Bene le vendite del prosciutto San Daniele in Italia e all’estero

La produzione del Prosciutto di San Daniele DOP cresce di un punto percentuale nel 2016, con 2.719.094 cosce di suino avviate alla lavorazione. Lo rende noto il Consorzio del Prosciutto di San Daniele. Rispetto al 2015, in particolare la produzione di pre-affettato in vaschetta ha segnato indici molto positivi, con oltre 350.000 prosciutti (+6,8%) e oltre 20 milioni di vaschette certificate, +7,2% sull’anno precedente. Negli ultimi tre anni si è registrata una crescita a due cifre di questa modalità di offerta.
Con 20.089.109 vaschette certificate pari a una crescita del +7,2% sull’anno precedente, il pre-affettato si è riconfermato, quindi, il trend di vendita più performante per il Prosciutto di San Daniele, perfettamente in linea con i nuovi stili di vita e le nuove modalità di consumo, che prediligono sempre più prodotti ready to eat. Negli ultimi tre anni si è registrata una crescita a due cifre di questa modalità di offerta che garantisce una fruibilità semplice, immediata, pratica e veloce del prodotto, rispondendo alla necessità dei consumatori di avere in casa un prosciutto fragrante e sempre pronto da mangiare.

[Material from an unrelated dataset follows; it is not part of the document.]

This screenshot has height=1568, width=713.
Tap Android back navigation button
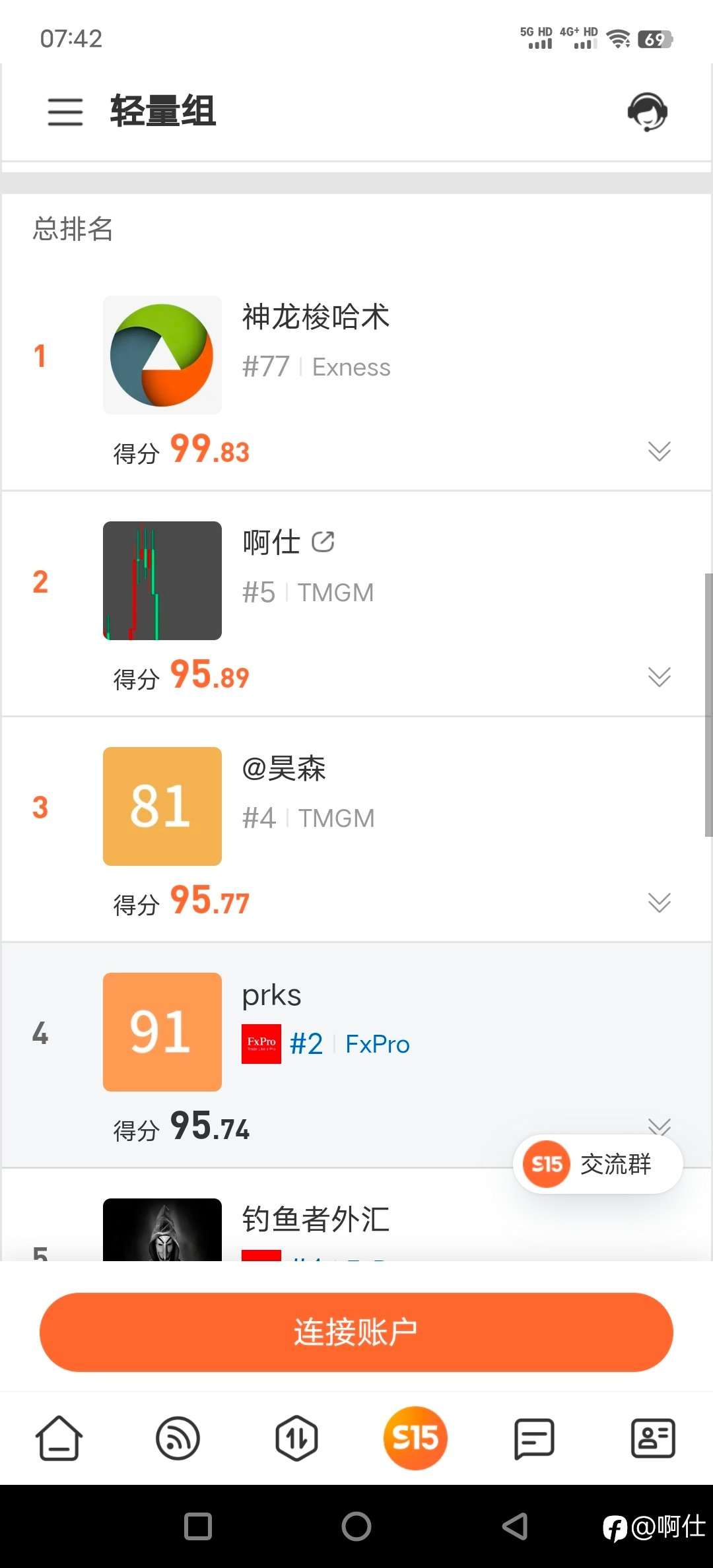tap(515, 1526)
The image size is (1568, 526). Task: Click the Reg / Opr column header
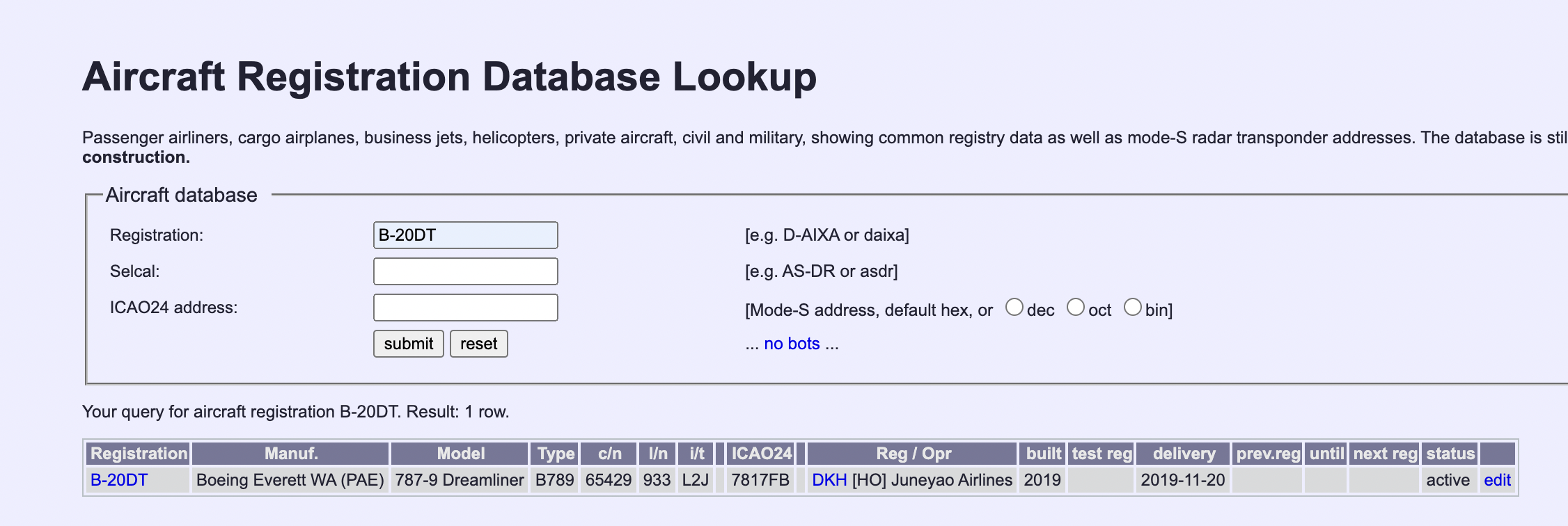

Nel 2016 la quota di mercato del prosciutto di San Daniele risulta pari al 12,5% in volume e al 15% in valore sul totale del prosciutto crudo. Per quanto riguarda le vendite, il Prosciutto di San Daniele DOP ha riscontrato una crescita del +0,9% in volume e del +3,7% in valore, rispetto al 2015.
Anche sul fronte export, il 2016 è stato un buon anno con una crescita del 6% e un peso pari al 17% delle vendite totali. La quota nei Paesi Ue vale il 60% delle esportazioni, con Francia, Germania, Belgio, Svizzera, Austria e Regno Unito principali mercati di riferimento. Per i mercati extracomunitari, Stati Uniti, Australia e Giappone sono le principali aree di vendita.